Delafield died in Noroton, Connecticut while visiting his sister. For some time he had been in poor health, and a week before his death suffered an attack of apoplexy. He was buried in Grace Church Cemetery at Jamaica, Long Island.

==Delafield Island==
Between 1859 and 1865, his father Dr. Edward Delafield, assembled a 154 acre tract of land in Darien, Connecticut. After his parents died, in the summer of 1879, Francis Delafield inherited the entirety of the property in Darien then called "Delafield Farm". After the death of Francis, the property was looked after by his sister Emma Harriot Delafield. When she died in 1921, the property then went to the only son of Francis: Edward Henry Delafield. After the 1929 stock market crash, Edward partitioned and parcelled off the land over the ensuing years.
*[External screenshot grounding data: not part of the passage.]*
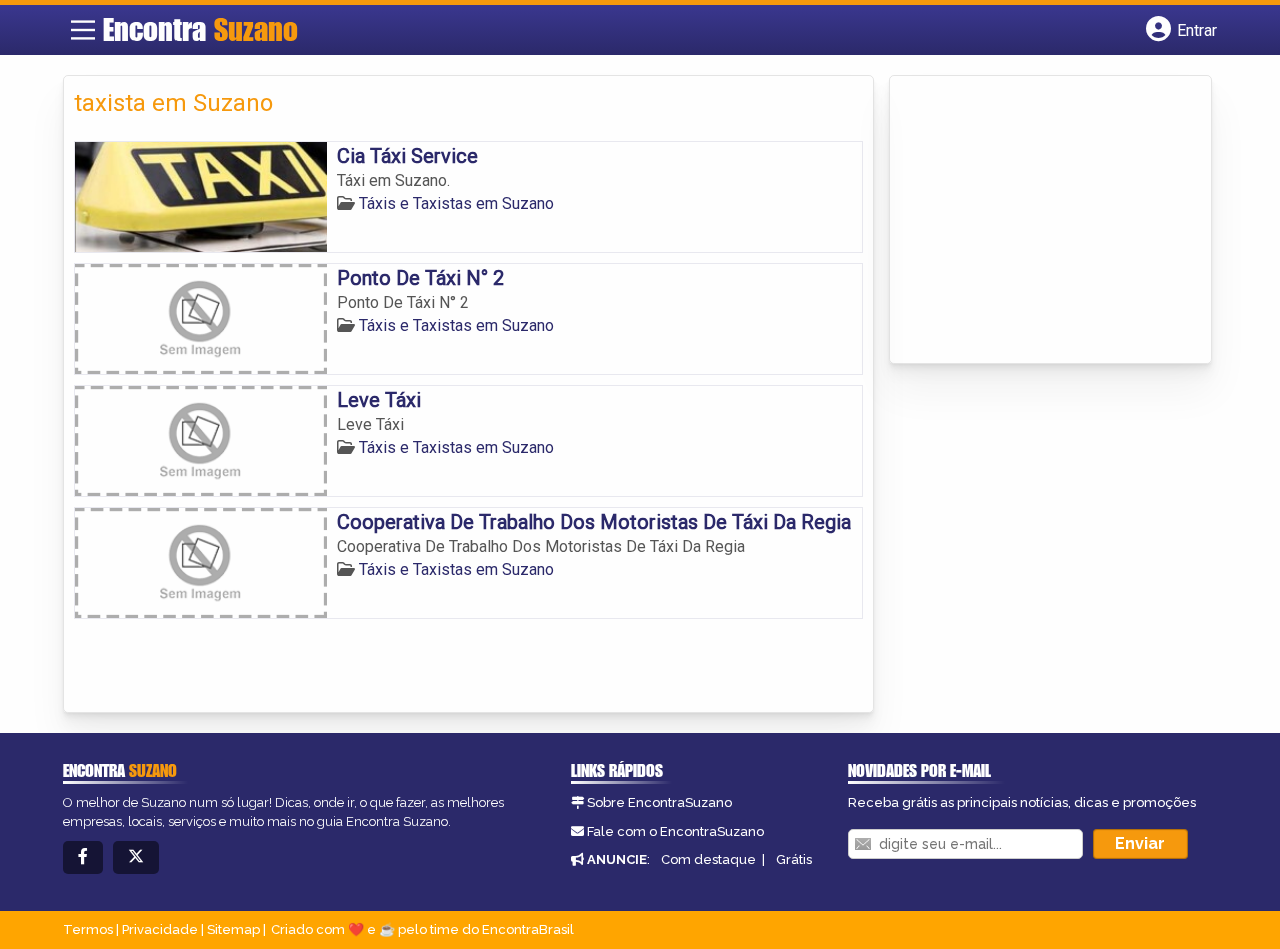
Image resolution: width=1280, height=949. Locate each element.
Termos (88, 929)
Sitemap (233, 929)
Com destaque (708, 859)
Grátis (794, 859)
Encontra (200, 29)
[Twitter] (136, 857)
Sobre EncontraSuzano (659, 802)
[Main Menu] (83, 30)
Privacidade (160, 929)
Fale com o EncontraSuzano (675, 831)
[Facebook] (83, 857)
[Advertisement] (1050, 221)
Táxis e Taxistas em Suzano (456, 203)
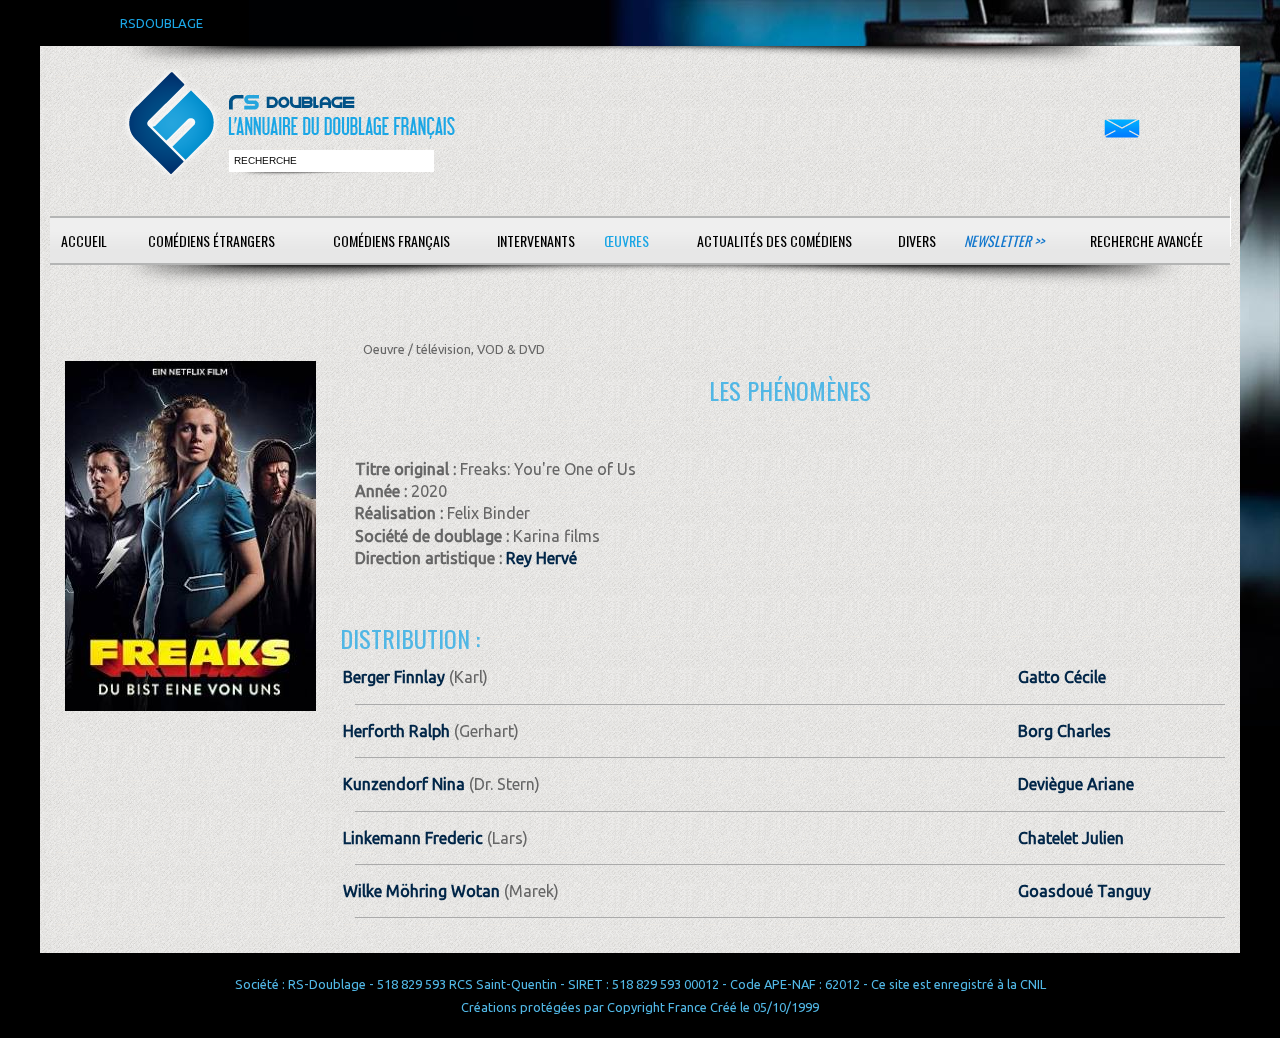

In an effort to sell land, the name was changed to "Delafield Wood" then "Delafield Estates" until Edward settled on the current name "Delafield Island". Edward Henry Delafield was a graduate of Yale college. He married Winifred Folsom and had four daughters. He lived on Delafield Island until his death in 1955. His daughter Elizabeth Van Rensselaer Delafield (1908–1983) lived on Delafield Island for many years. She had two children from her first marriage to the architect Robert Spurgeon; And two children from her second marriage to the attorney Frank A. Zunino Jr.

==Lineage==
Francis Delafield was of the family of Count de la Feld, which dates back to the darkest period of the Middle Ages (about the sixth century) and seated at the Chateaux of La Feld, in Alsace (extensive ruins still remain). Hubertus De La Feld from Alsace-Lorraine near Colmar, was the first of the family that emigrated to England. Because of his service in Hastings during the 1066 invasion of England, Hubertus De La Feld received large grants of land from William the Conqueror and settled near Halifax. In England, the family rose in stature when John Delafield distinguished himself in the imperial service against the Turks: having taken a standard from the enemy at the Battle of Zenta in Hungary was in 1697 created a Count of the Holy Roman Empire by Emperor Leopold I.